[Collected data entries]
========================================
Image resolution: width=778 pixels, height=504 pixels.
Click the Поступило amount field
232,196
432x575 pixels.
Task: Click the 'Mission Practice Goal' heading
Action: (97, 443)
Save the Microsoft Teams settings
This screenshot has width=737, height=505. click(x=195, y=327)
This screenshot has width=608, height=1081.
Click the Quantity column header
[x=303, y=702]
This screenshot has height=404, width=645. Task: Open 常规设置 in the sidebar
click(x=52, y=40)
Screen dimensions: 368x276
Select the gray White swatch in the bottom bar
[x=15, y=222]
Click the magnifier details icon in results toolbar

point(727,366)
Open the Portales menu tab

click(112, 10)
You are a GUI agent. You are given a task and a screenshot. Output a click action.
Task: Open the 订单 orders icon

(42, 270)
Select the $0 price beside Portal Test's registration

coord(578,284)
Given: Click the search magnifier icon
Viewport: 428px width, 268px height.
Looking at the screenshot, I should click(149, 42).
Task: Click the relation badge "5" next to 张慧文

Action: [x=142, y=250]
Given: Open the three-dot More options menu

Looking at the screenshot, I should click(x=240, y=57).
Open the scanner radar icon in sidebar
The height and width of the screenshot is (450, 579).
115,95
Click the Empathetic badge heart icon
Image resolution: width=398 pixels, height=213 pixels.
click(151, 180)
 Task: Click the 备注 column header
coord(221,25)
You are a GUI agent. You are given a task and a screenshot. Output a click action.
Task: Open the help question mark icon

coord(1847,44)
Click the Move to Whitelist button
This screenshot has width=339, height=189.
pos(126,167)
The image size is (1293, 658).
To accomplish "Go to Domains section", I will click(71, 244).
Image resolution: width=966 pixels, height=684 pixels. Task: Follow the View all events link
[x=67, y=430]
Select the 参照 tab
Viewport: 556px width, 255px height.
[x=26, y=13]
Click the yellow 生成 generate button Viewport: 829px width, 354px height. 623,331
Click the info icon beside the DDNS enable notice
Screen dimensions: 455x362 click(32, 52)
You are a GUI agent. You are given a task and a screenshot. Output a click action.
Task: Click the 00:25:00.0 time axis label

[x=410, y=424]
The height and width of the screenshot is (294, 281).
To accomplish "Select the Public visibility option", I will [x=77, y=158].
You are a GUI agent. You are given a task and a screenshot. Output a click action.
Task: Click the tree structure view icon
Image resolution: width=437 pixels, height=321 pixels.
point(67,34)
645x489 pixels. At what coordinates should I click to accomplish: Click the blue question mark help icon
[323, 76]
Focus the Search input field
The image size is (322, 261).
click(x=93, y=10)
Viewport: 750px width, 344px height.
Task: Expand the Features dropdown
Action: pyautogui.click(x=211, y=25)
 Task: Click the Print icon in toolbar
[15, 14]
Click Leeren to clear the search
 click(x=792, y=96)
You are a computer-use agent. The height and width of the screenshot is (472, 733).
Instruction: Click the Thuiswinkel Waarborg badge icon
========================================
■ ACTION ITEM
From the line with "Click Leeren to clear the search" to the final line of the entries above, return every line exactly as written.

■ SOLUTION FOR THIS EXERCISE
Click Leeren to clear the search
 click(x=792, y=96)
You are a computer-use agent. The height and width of the screenshot is (472, 733).
Instruction: Click the Thuiswinkel Waarborg badge icon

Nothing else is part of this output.